▶ [Consigna 1]:
Responde con base en el fragmento sobre gobernanza internacional:
(a) ¿Entre qué dos grupos de países se dividió el voto en Naciones Unidas sobre el nuevo marco de coordinación fiscal?
(b) ¿Entre qué años regirá el nuevo paquete financiero de la Unión Europea?
(c) ¿Qué ámbitos se mencionan como críticos?
▶ [Consigna 2]:
Transcribe un pasaje del fragmento sobre gobernanza internacional: empieza en las palabras "En Europa, la" y detente después de "2028 y 2034.".
▶ [Consigna 3]:
Retoma el fragmento sobre gobernanza internacional y continúalo a partir de su última oración.

▶ [Fragmento seleccionado]:
────────────────

A nivel de gobernanza internacional, la fractura entre los países industrializados y el resto del mundo se hace cada vez más patente, con el incremento del peso de los BRICS tras la entrada de nuevos socios, y los últimos desencuentros en materias que requieren de cooperación económica internacional, como es el establecimiento de un nuevo marco de coordinación fiscal, que ha supuesto un voto dividido en Naciones Unidas entre los países de la OCDE, que apostaban por su propio marco en coordinación con el G20, y los países en desarrollo, que han aprobado el inicio de la redacción de una convención marco dentro de la ONU. No será el único desencuentro, pues la falta de entendimiento entre unos y otros se ha vuelto más patente tras las divergencias sobre cómo afrontar la guerra en Ucrania y la invasión de Gaza.

En Europa, la puesta en marcha de las nuevas reglas fiscales, todavía pendientes de aprobación definitiva, casará con unas elecciones europeas donde el bloque vertebrador del europeísmo, la alianza tácita de democristianos, sociademócratas y verdes, puede ceder poder frente al avance de las propuestas renacionalizadoras y euroescépticas. En este contexto deberá a comenzar a negociarse el nuevo paquete financiero de la Unión Europea, que regirá entre 2028 y 2034.

Con este escenario, la presión para hacer descansar en las economías nacionales las capacidades de respuesta en el futuro serán muy altas, particularmente en los ámbitos considerados críticos, como lo son las tecnologías, la energía y el acceso a las materias primas esenciales. La política industrial, que se ha renacionalizado tras años de búsqueda de cierta coordinación internacional, jugará un papel esencial en el ciclo que se abre.

Los vientos contrarios a la cooperación internacional no sólo se desarrollan en Europa. Las elecciones estadounidenses de 2024 definirán el futuro de Estados Unidos con un serio debate sobre su papel en el mundo, los principios sobre los que se basa la democracia norteamericana, y su influencia -positiva o perniciosa- en el resto del planeta.

────────────────

▶ [Datos extraídos]:
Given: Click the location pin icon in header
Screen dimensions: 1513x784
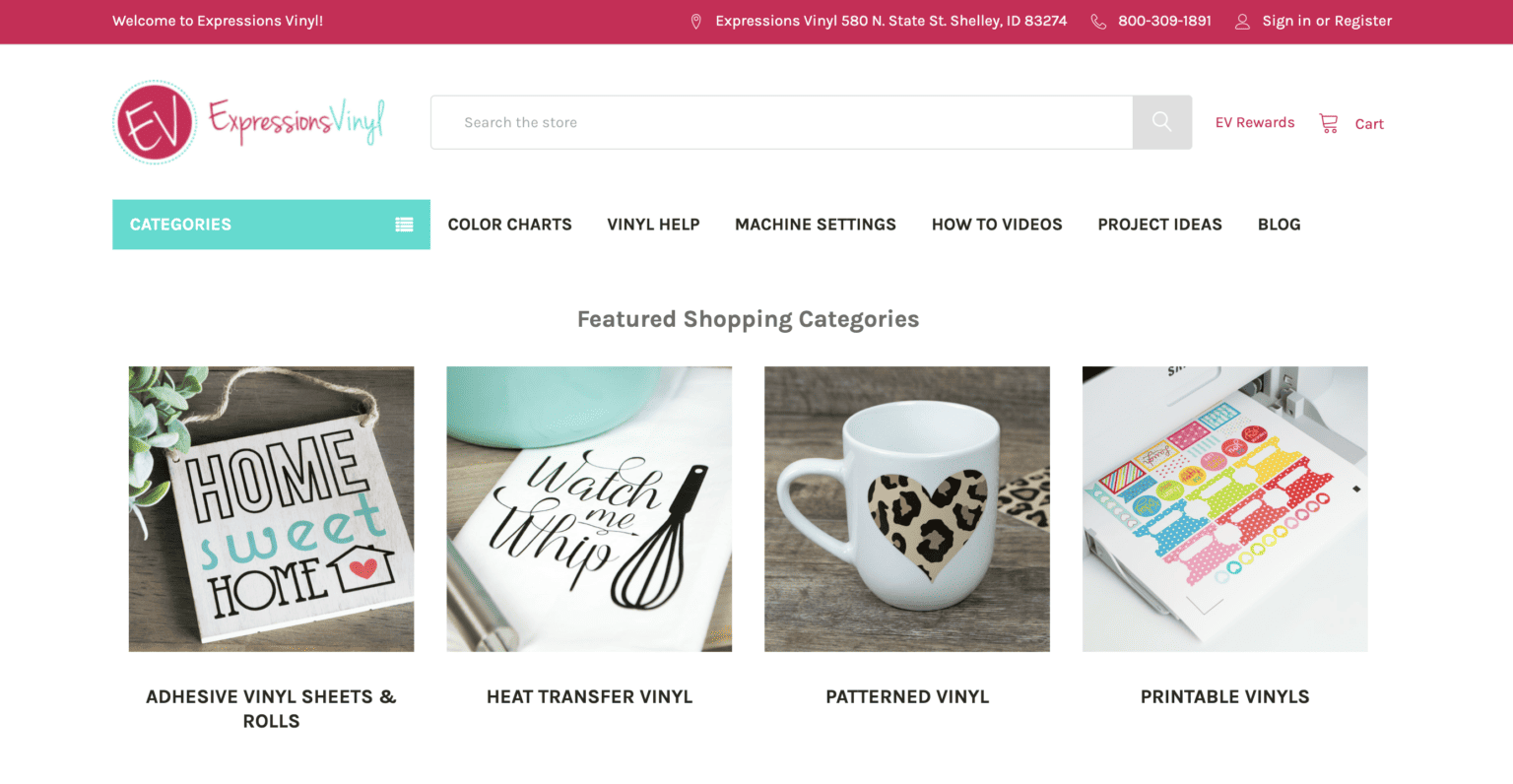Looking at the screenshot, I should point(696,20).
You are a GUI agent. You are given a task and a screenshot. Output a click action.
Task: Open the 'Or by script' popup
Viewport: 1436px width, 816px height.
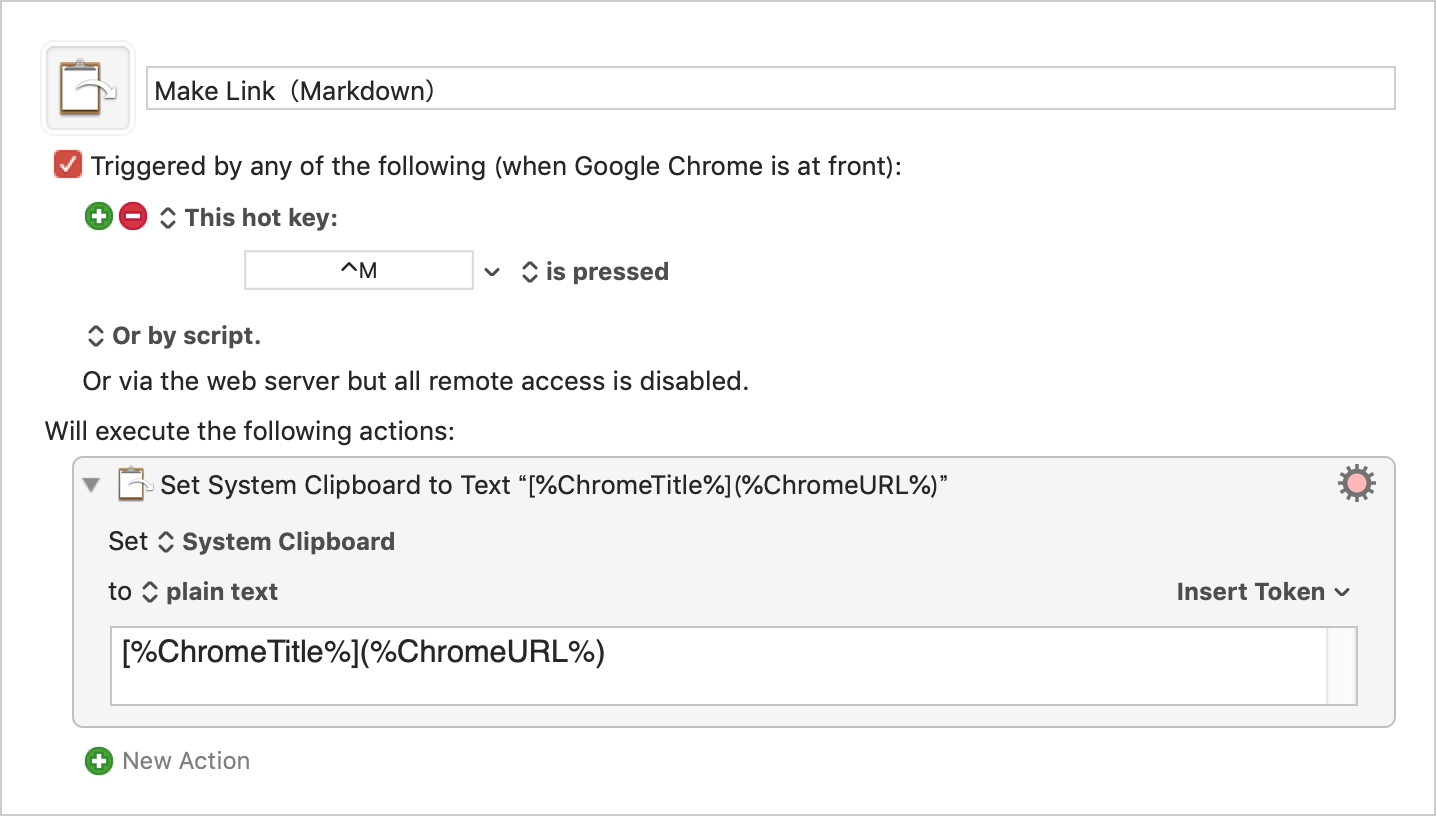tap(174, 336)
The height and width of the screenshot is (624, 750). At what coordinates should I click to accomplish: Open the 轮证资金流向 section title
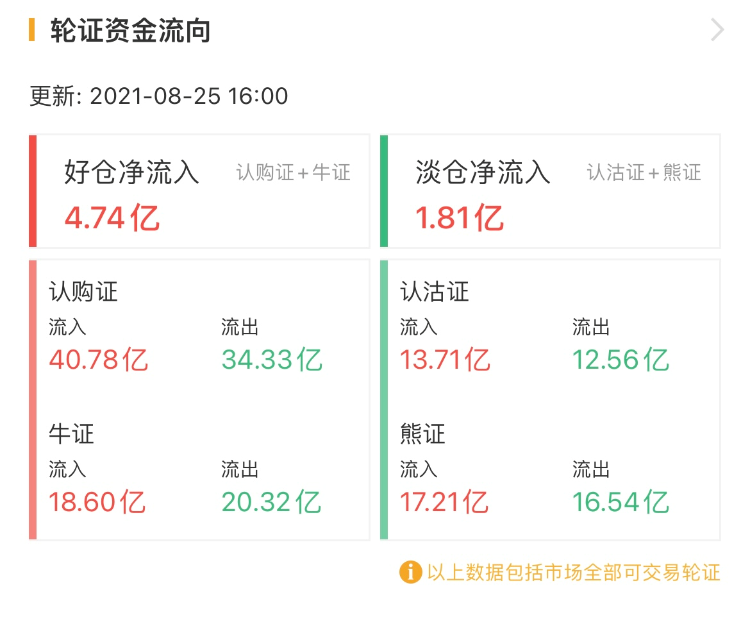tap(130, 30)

────────────────

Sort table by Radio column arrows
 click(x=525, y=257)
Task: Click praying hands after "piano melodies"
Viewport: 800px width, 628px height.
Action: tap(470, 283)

────────────────

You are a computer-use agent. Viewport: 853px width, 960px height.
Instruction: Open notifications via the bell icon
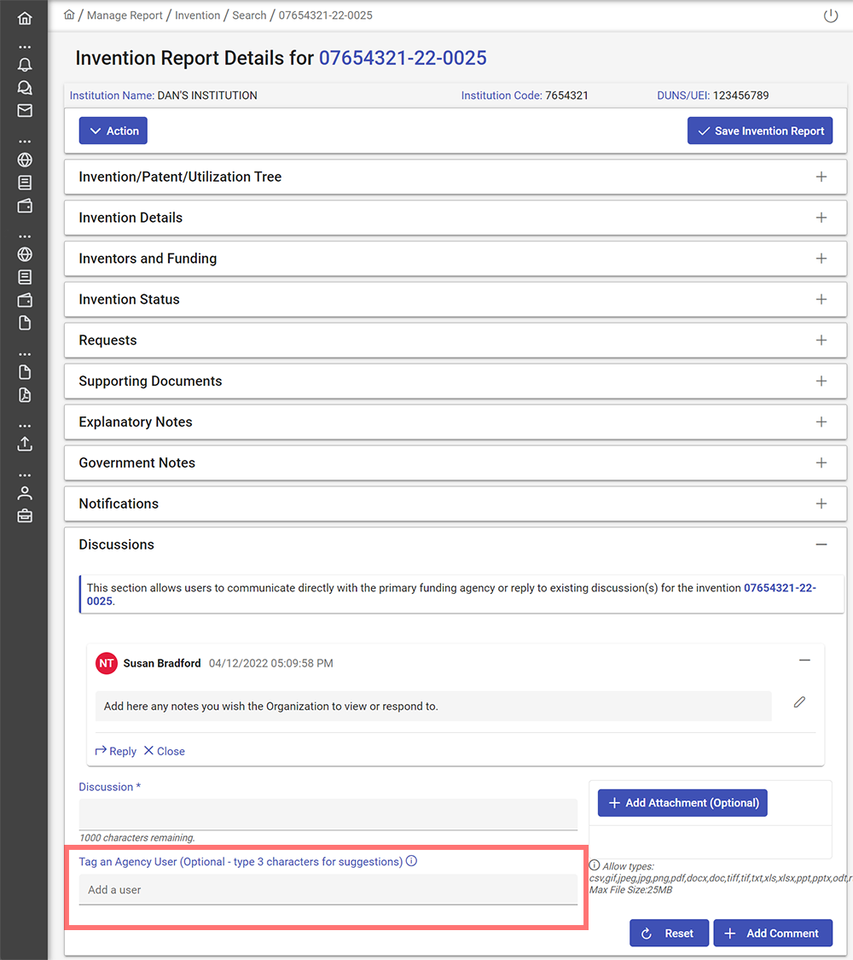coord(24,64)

────────────────

▶ [Respuesta 1]:
(a) Entre los países de la OCDE y los países en desarrollo.
(b) Entre 2028 y 2034.
(c) Las tecnologías, la energía y el acceso a las materias primas esenciales.

▶ [Respuesta 2]:
En Europa, la puesta en marcha de las nuevas reglas fiscales, todavía pendientes de aprobación definitiva, casará con unas elecciones europeas donde el bloque vertebrador del europeísmo, la alianza tácita de democristianos, sociademócratas y verdes, puede ceder poder frente al avance de las propuestas renacionalizadoras y euroescépticas. En este contexto deberá a comenzar a negociarse el nuevo paquete financiero de la Unión Europea, que regirá entre 2028 y 2034.

▶ [Respuesta 3]:
Con este escenario, el mundo debe además avanzar en la reducción de emisiones y en los Objetivos de Desarrollo Sostenible. La agenda de transformación, que emergió con fuerza tras la crisis de la COVID-19, ha perdido impulso a partir de la guerra de Ucrania, y hoy se sitúa en un plano muy secundario respecto de las prioridades que se plantearon entonces. Hoy queda menos tiempo y los progresos son claramente insuficientes, con independencia del valor declarativo que tenga la declaración de la última COP. Las esperanzas puestas en una transformación empresarial parecen flaquear justo ahora que parecía que debían coger el liderazgo de una transición pendiente. Si a este proceso le unimos la expansión capilar de la inteligencia artificial, todavía sin evidenciarse de manera pública, pero ya presente en gran parte de nuestra actividad económica, nos encontramos con un cóctel explosivo que tendremos que aprender a manejar y que tensionarán los viejos pactos sociales en materia de empleo, igualdad, protección social y convivencia democrática.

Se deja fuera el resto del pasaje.